Fonte: Tuttomercatoweb.com
Abbiamo intervistato in esclusiva Enrico Annoni, difensore del Torino dal 1990 al ’94, e con lui analizzato l’attuale situazione della squadra granata. Per tornare in A subito ci vogliono giocatori che fanno la differenza, se si punta sui giovani i tempi si allungano. E’ più facile giocare nel Toro che da altre parti. E’ una questione generazionale non fare sacrifici per ottenere comunque i risultati. Nel Toro di Annoni costituivano tutti un gruppo compresi il presidente e l’allenatore.
Toro al terzo anno consecutivo in B, al peggio sembra non esserci mai fine. Ci sono possibilità che finalmente la prossima sia la stagione della svolta?
“Le possibilità ci sono, se si pianifica tutto per bene. In un anno si può fare, ma bisogna prendere giocatori di serie A o comunque che possano fare la differenza. Altrimenti devi prendere gente giovane e creare un gruppo, facendo un programma su due anni per venire in A. Non basta chiamarti Toro per avere il permesso per venire in A, per lo meno le altre squadre non ti fanno nessuno sconto e lo abbiamo visto in questi ultimi due anni”.
Negli ultimi anni giocatori più o meno di livello sono venuti al Torino dopo aver disputato buoni campionati e non sono riusciti a ripetersi. E’ così difficile essere un calciatore del Toro?
“Penso che sia più facile giocare nel Toro che da altre parti. Le caratteristiche che ci vogliono per essere un giocatore del Toro sono primo la grinta, secondo il sacrificio e terzo essere anche bravo tecnicamente, però se hai già le prime due componenti puoi essere un giocatore del Toro, ovviamente io parlo per la mia esperienza”.
A lei è sempre stata riconosciuta la grinta da Toro, mentre l’accusa più ricorrente nei confronti dei giocatori granata è stata di essere privi di personalità. E’ un problema generazionale o sono stati scelti giocatori non adatti?
“Forse il problema è generazionale, perché vedo - ad esempio con mia figlia che ha vent’anni - che i ragazzi ragionano diversamente da come facevamo noi, a loro quasi sempre è tutto dovuto e non hanno la voglia di stare a fare dei sacrifici per arrivare a un traguardo perché, comunque bene o male, l’ottengono per altre vie; di conseguenza penso che sia un problema generazionale”.
Nelle sue stagioni al Toro un 5°, 3°, 9° e 8° posto in A e una Coppa Italia. I tifosi oggi farebbero la firma per avere una squadra che si esprimesse a quei livelli. Qual era il segreto di quel Torino?

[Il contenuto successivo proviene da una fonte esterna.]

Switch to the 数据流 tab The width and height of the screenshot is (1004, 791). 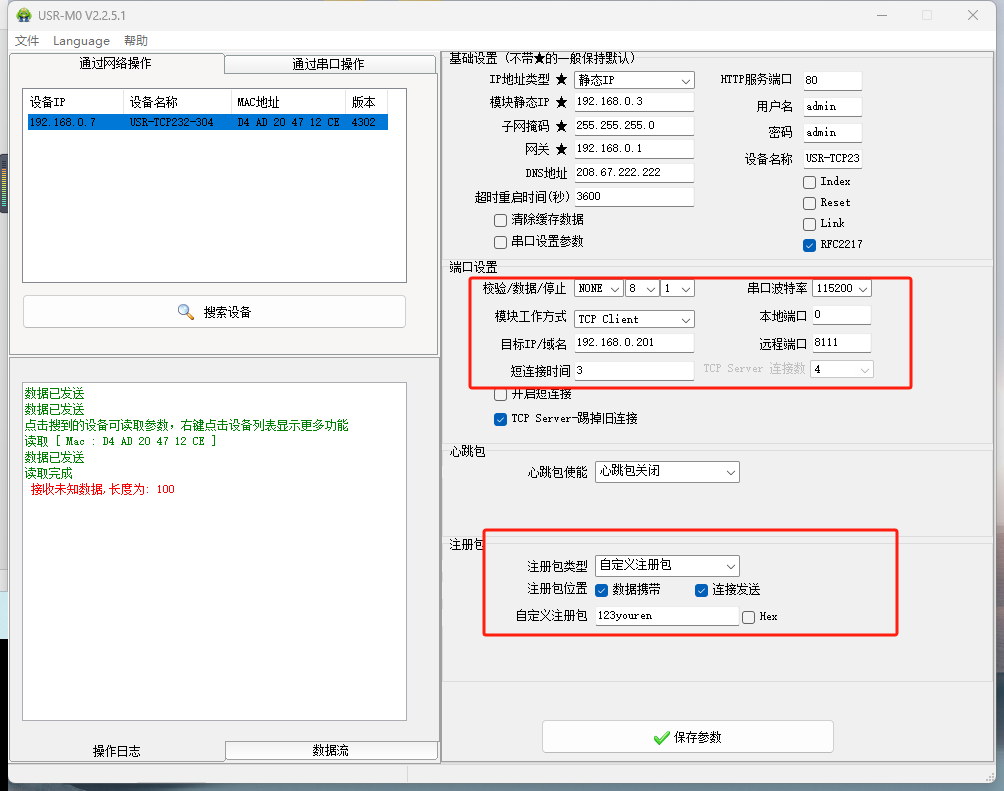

“Eravamo un gruppo compresi il presidente e l’allenatore. Detto in due parole eravamo quasi tutti “figli di buona donna” in campo (ride, ndr), di conseguenza - per parlare con parole spicce - quello ci portava la domenica a lottare tutti per una causa e a remare tutti dalla stessa parte, mentre a chi ci vedeva durante gli allenamenti sembravamo una squadra dove ognuno lavorava per conto proprio”.